In addition to all answers provided above, I'd pick the original Sale of the Century. I've only seen a short clip of an episode during the couples format later in its run, but outside a couple UK episodes that had a similar format, it's all gone outside a couple surviving episodes deep in UCLA's vault. Unlike the more familiar versions, a contestant could buy multiple prizes in the Shopping Round instead of just one upon retiring, and progressively higher values for answering a question was a good format of itself, and you still had the instant bargains. But the odds of any of these episodes turning up are almost as long as winning billion-dollar lottery jackpots.
But since we're out in left field, we may as well include non-game shows.
Non-game show answer: The Tonight Show prior to its move to Burbank in May 1972. That's 18 years of interviews, monologues, performances, and skits that would be apt to reveal so much that given how residually popular the surviving Carson shows are. Yet just a few dozen survive in full or in part, mainly because TV wasn't yet seen as a serious enough medium to be worth preserving, and this is surprising since kinescopes could had easily been preserved. In addition to Johnny, I would have loved to see how Jack Paar and Steve Allen enjoyed their tenures.
Children's TV answer: Captain Kangaroo. Before Sesame Street, this was the show that preschoolers would grow up fondly, and only a single episode from the 1960s exist, along with a few from the '70s and early '80s.

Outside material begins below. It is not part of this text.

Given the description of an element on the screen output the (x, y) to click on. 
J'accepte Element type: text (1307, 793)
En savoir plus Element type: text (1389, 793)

Music program answer: 1950s and '60s American Bandstand episodes. Sure, a number of music programs from those decades (especially post-move to Los Angeles in 1963) exist showing the numerous pop/rock/jazz stars of those eras, but American Bandstand always stood out with Dick Clark, rate-a-record, the everyday people dancing around, and of course, the artist interviews/performances. A handful of episodes from the ABC era survive, but only a small amount like The Match Game and '70s Pyramid, but the first five years on WFIL in Philadelphia are all history.